**Prompt:** Rewrite the records from the line containing "Screen dimensions: 786x593" through the end of the records, replacing "Wizard tool" with "Brush tool" and changing nothing else. Omit the pictures from your answer.
:::
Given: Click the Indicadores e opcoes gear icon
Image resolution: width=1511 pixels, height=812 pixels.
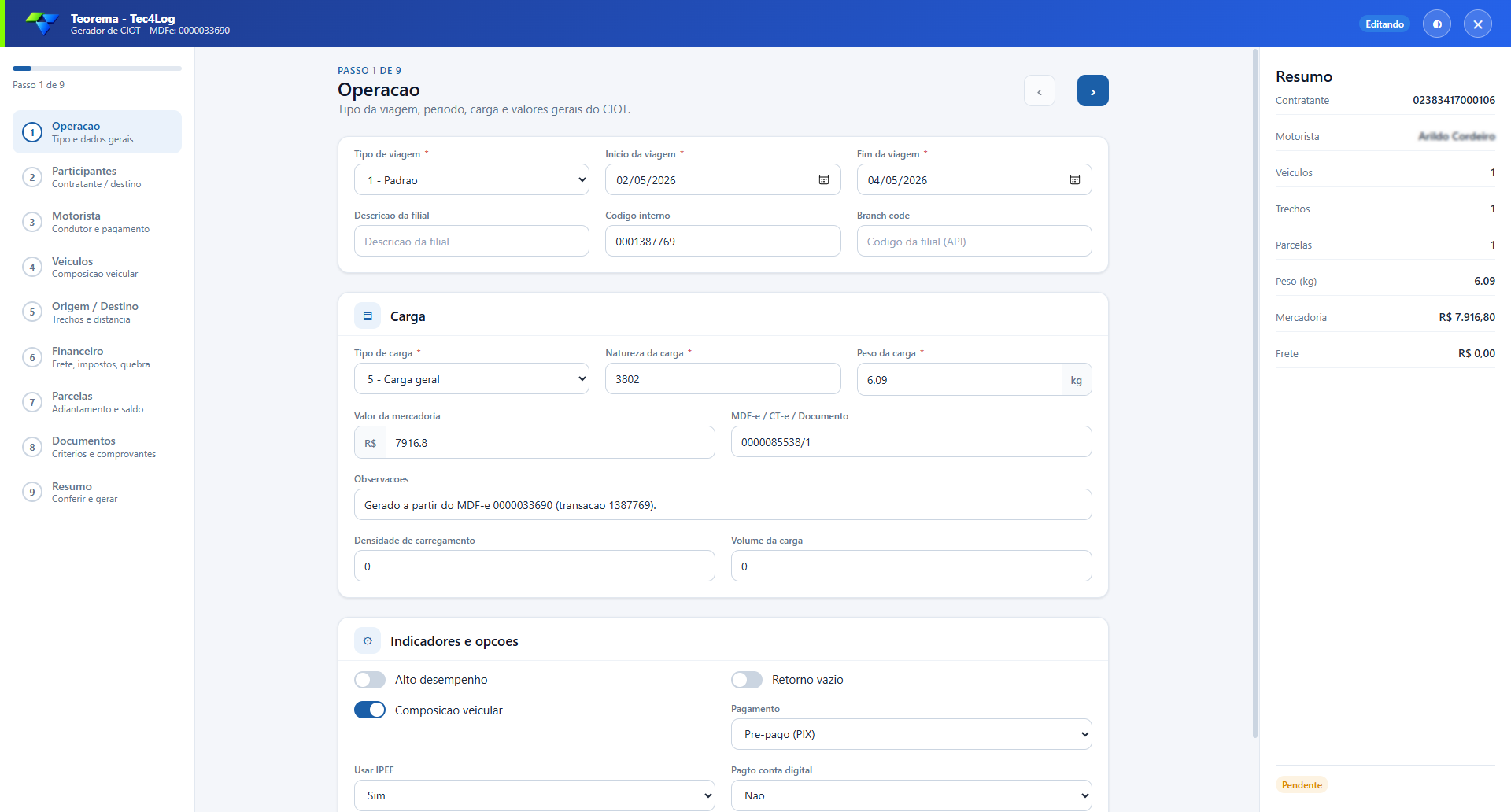Looking at the screenshot, I should [x=368, y=641].
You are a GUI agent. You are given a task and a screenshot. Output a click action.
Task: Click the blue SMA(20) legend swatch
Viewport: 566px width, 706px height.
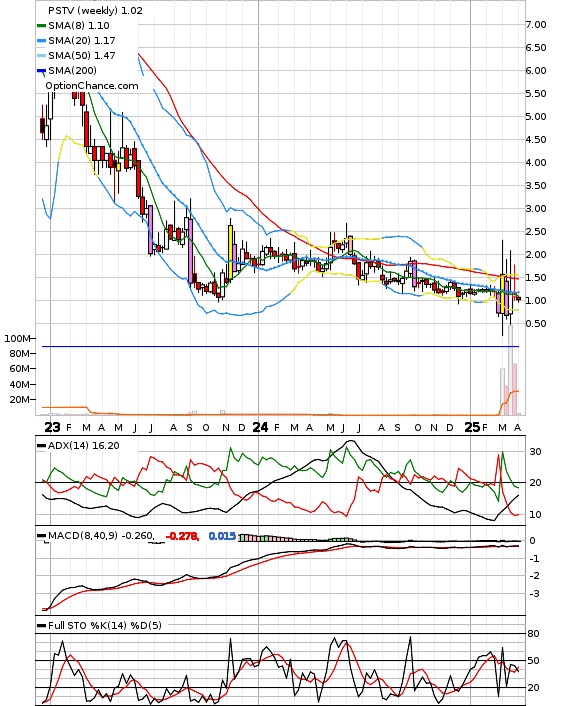tap(41, 41)
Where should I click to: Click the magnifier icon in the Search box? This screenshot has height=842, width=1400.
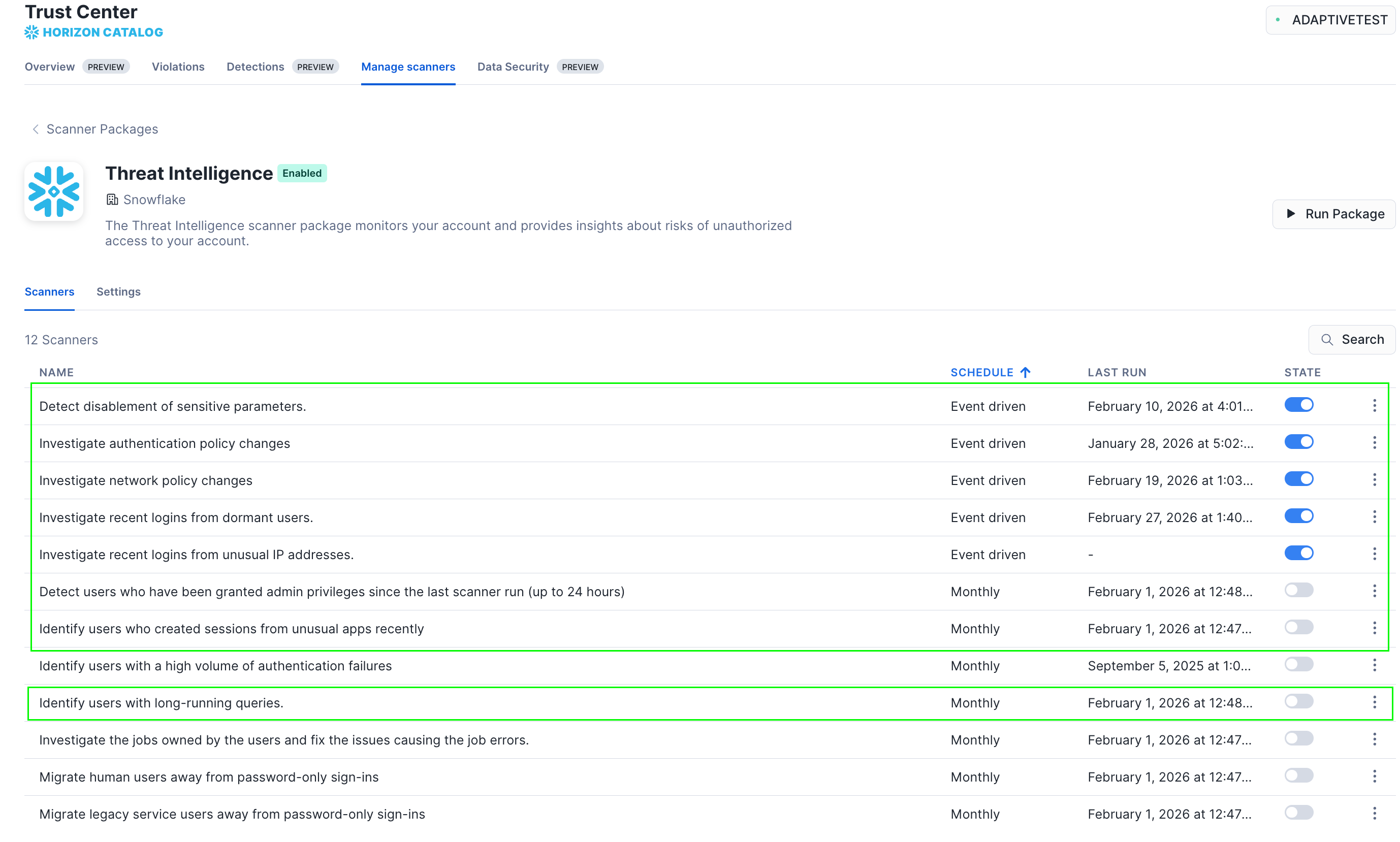[1326, 339]
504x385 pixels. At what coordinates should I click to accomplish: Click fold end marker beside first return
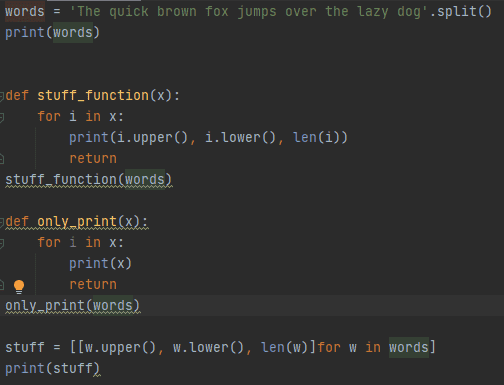click(1, 159)
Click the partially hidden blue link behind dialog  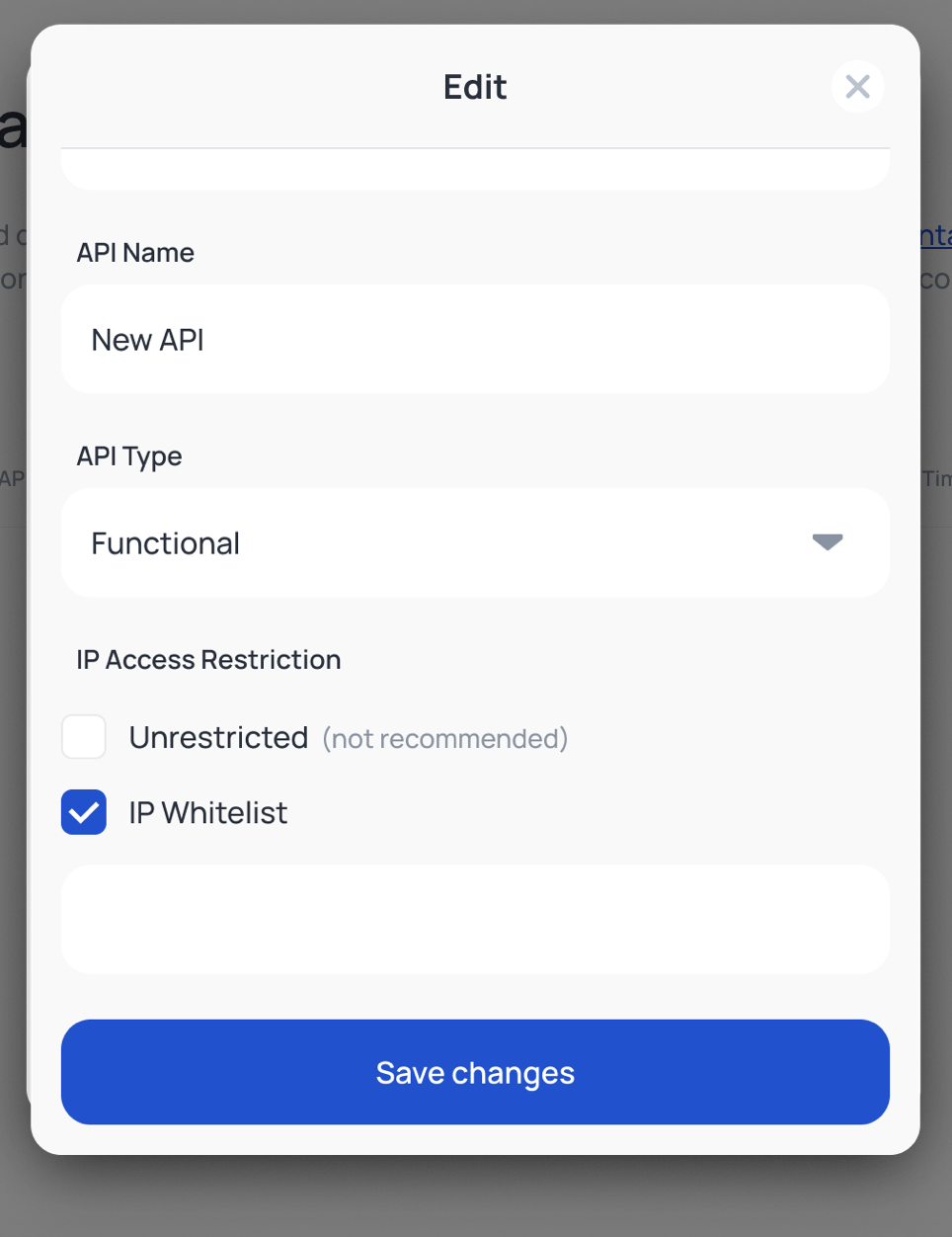click(x=936, y=236)
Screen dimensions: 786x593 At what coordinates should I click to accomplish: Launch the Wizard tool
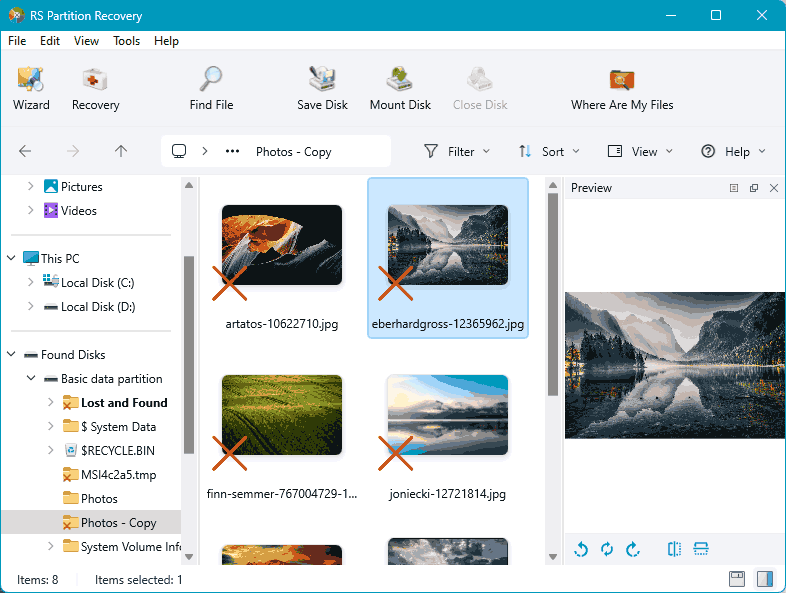(31, 89)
:::
**Answer in full:**
Screen dimensions: 786x593 At what coordinates should I click to accomplish: Launch the Brush tool
(31, 89)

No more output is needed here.